The very different first half presented the premiere of the DSO-commissioned For everything you keep losing, a 35-minute quasi-requiem by Puerto Rico-born Angélica Negrón.

All three works were by American composers. And all three composers have dressed popular idioms in symphonic raiment (Gershwin with orchestration by Ferde Grofé), although only the “Libera me” section of Negrón’s present work suggests jazzy Latin rhythms.

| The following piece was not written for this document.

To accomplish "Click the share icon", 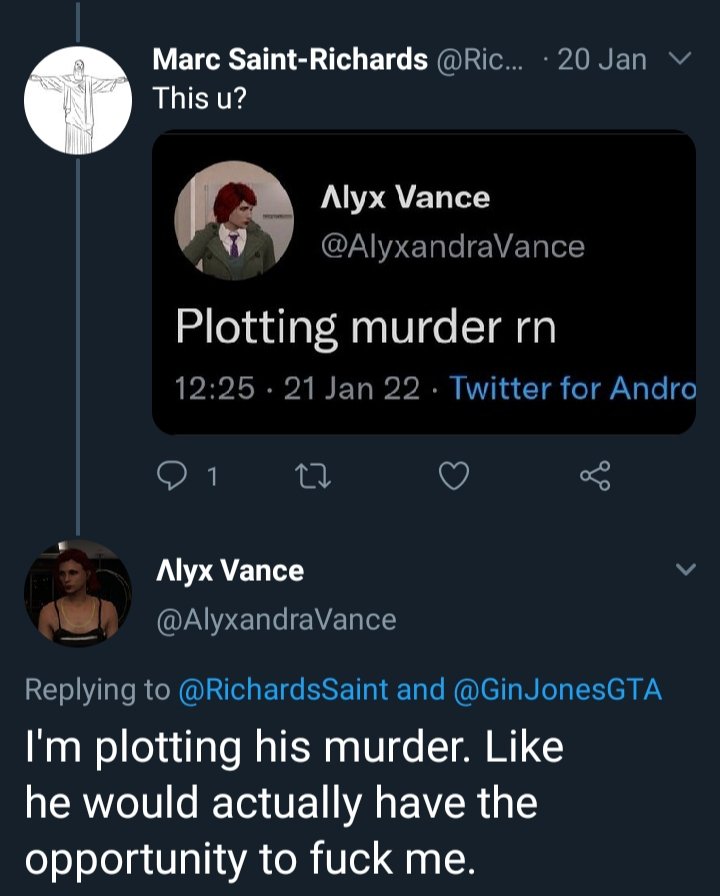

Scored for four soloists, chorus and orchestra, Negrón’s is a requiem more for places and things than for people. Each of the seven movements begins with words from the Latin Requiem Mass, followed by poetic lines touching on broader concepts of loss, by Roque Raquel Salas Rivera, Ricardo Alberto Maldonado, Nicole Delgado and Amanda Hernández. (Britten’s War Requiem, interleaving Requiem texts with Wilfred Owen’s war poems, is a precursor of sorts.)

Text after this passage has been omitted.